— start Input data —

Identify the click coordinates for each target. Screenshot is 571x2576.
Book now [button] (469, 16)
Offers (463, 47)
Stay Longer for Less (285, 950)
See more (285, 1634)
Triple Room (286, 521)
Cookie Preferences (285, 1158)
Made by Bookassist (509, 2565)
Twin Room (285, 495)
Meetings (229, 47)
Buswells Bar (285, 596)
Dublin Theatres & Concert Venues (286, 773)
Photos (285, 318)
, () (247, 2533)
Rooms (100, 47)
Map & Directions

— end Input data —
— start Input data —

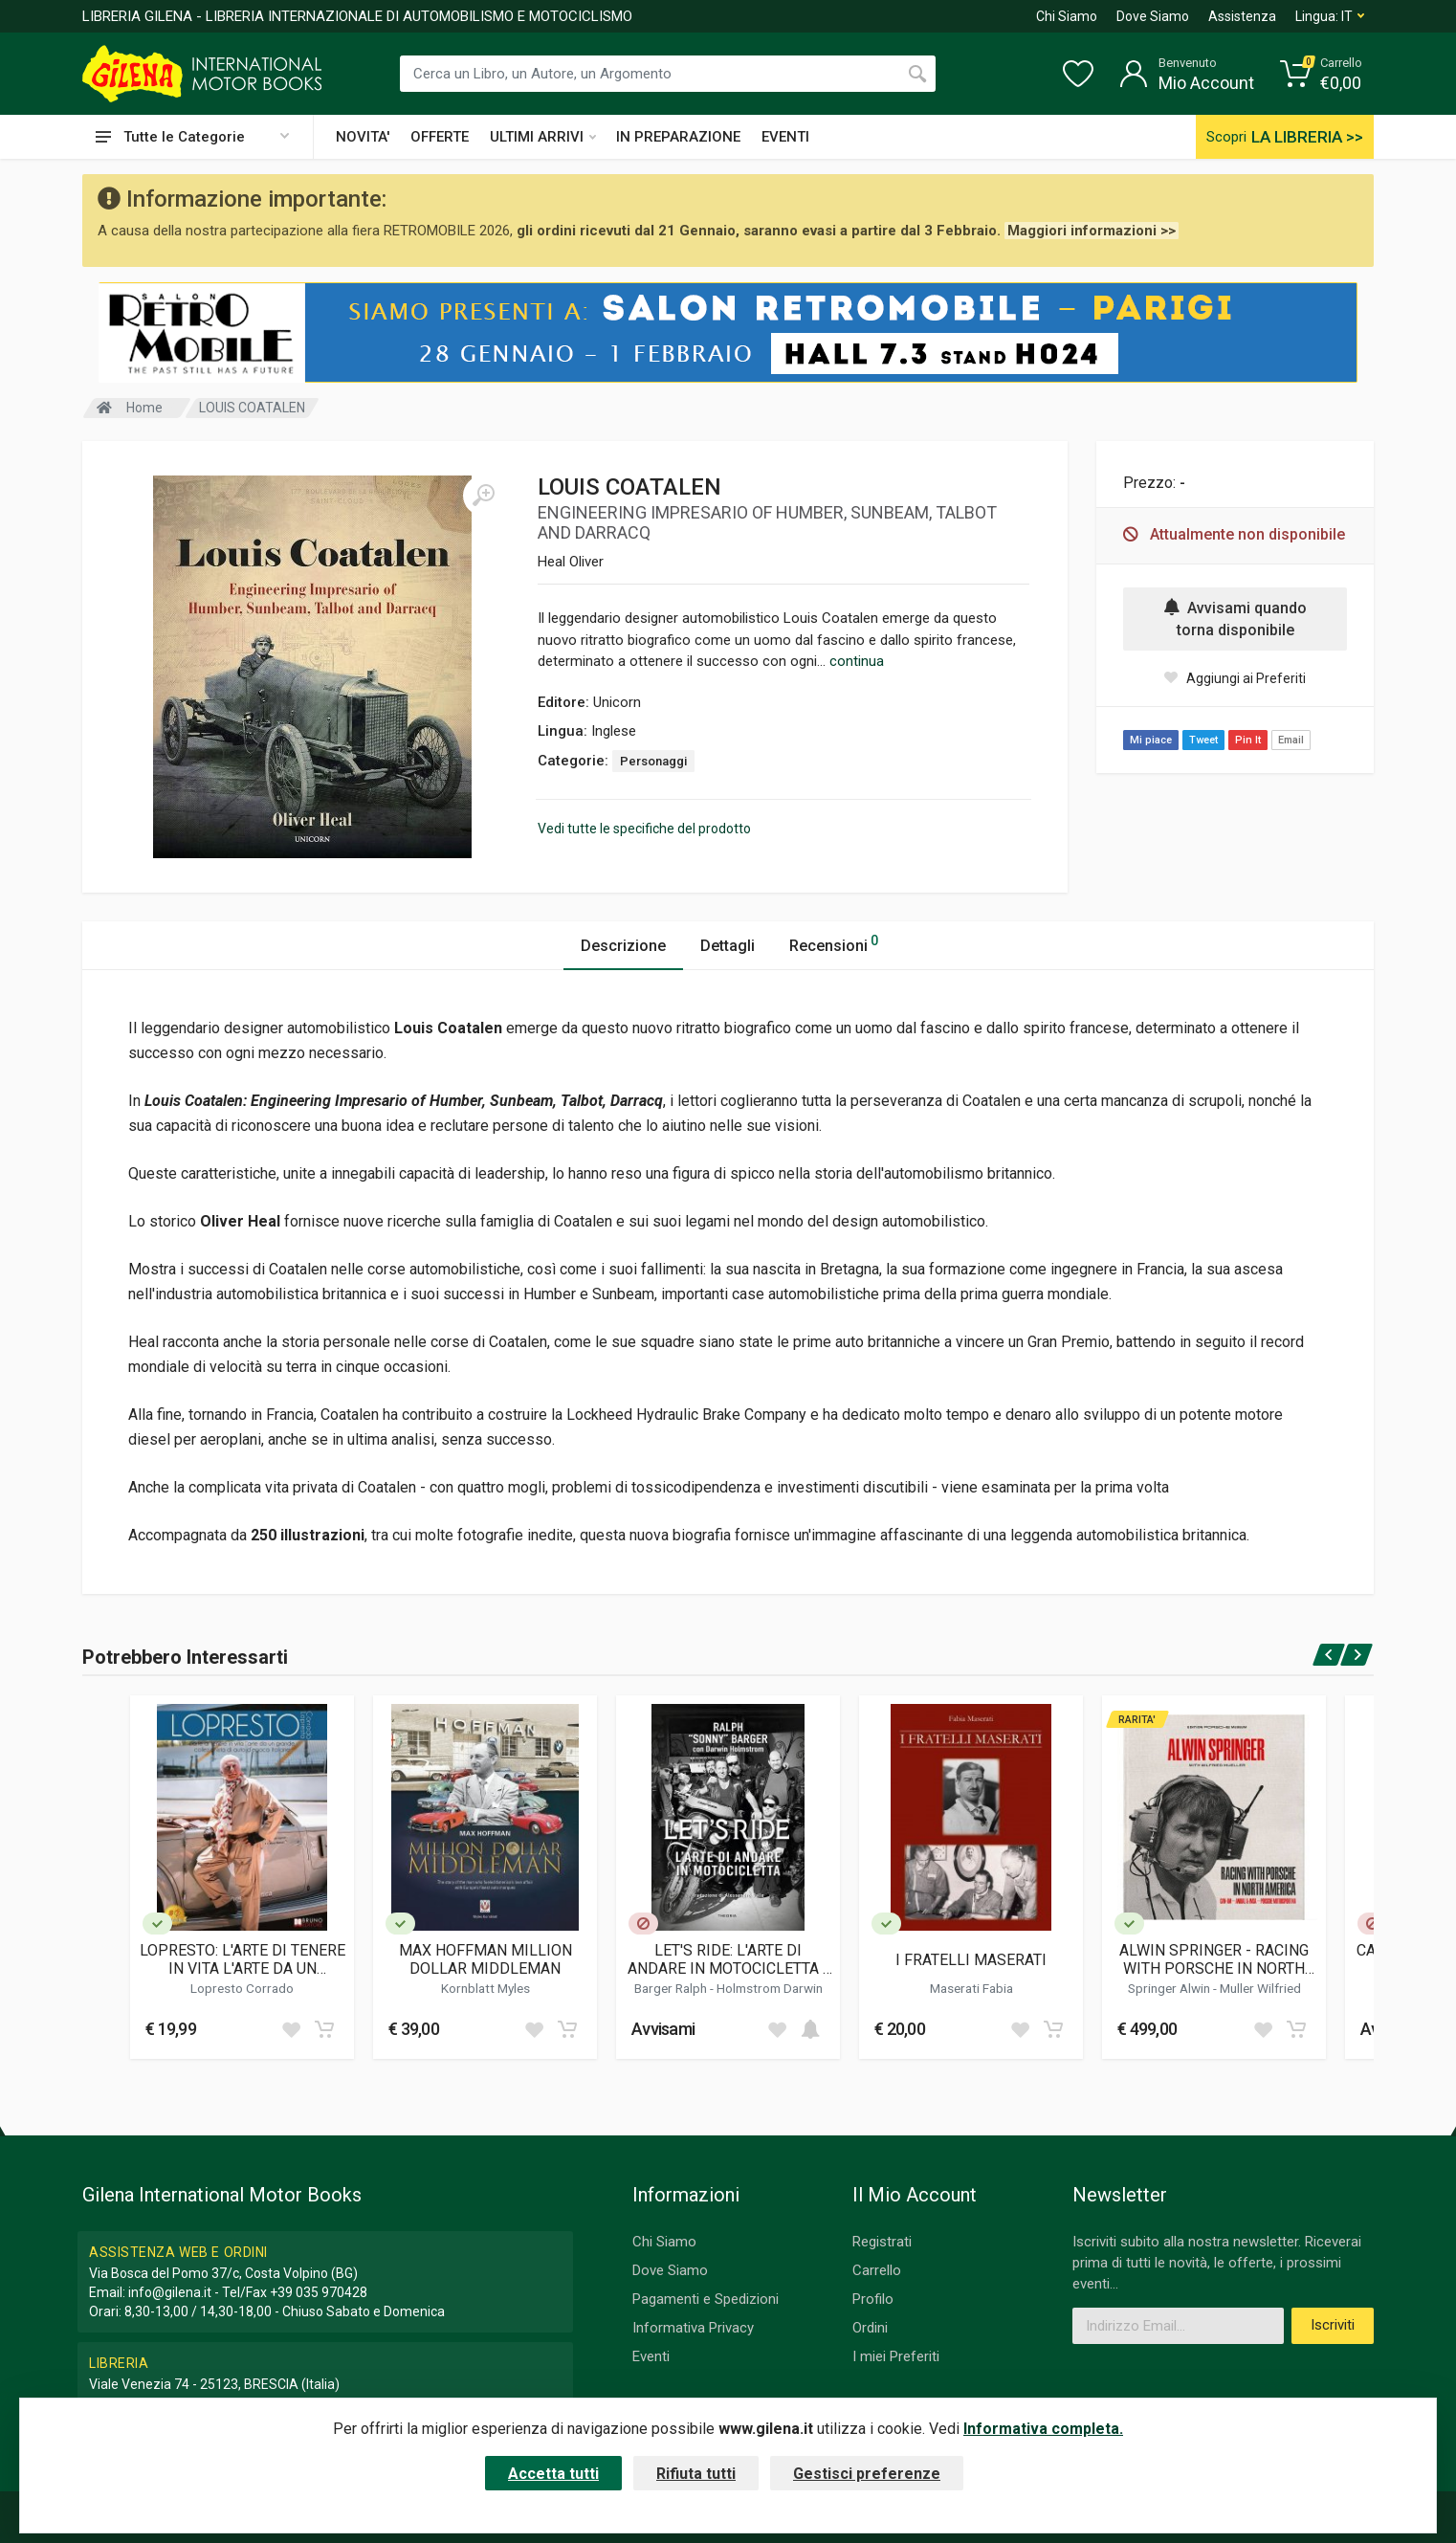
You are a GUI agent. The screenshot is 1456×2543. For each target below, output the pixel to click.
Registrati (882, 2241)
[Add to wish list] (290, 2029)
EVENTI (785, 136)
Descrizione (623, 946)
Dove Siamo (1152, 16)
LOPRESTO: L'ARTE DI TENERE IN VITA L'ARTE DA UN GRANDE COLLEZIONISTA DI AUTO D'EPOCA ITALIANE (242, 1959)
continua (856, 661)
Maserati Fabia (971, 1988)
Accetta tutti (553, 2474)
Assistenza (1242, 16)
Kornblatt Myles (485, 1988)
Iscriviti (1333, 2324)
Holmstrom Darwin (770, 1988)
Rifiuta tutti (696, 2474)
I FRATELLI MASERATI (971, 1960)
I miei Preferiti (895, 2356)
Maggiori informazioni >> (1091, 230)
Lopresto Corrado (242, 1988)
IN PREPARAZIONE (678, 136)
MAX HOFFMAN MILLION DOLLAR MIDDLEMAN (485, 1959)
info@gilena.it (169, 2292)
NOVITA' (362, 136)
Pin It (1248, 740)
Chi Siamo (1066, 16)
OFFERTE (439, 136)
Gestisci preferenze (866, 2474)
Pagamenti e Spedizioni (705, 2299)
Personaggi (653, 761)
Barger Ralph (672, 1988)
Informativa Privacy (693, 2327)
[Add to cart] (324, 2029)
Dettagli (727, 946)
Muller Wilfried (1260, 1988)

— end Input data —
— start Input data —

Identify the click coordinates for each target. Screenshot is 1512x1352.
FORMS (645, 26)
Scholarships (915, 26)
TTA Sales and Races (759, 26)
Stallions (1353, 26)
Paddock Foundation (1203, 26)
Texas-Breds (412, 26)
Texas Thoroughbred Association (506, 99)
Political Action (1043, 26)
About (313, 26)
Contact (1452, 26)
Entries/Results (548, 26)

— end Input data —

Set exercise - Print the lines of the material from the line containing "Screenshot is 571x2576." through the line containing "Twin Room (285, 495)", reproducing them exactly.

Complete output -
Identify the click coordinates for each target. Screenshot is 571x2576.
Book now [button] (469, 16)
Offers (463, 47)
Stay Longer for Less (285, 950)
See more (285, 1634)
Triple Room (286, 521)
Cookie Preferences (285, 1158)
Made by Bookassist (509, 2565)
Twin Room (285, 495)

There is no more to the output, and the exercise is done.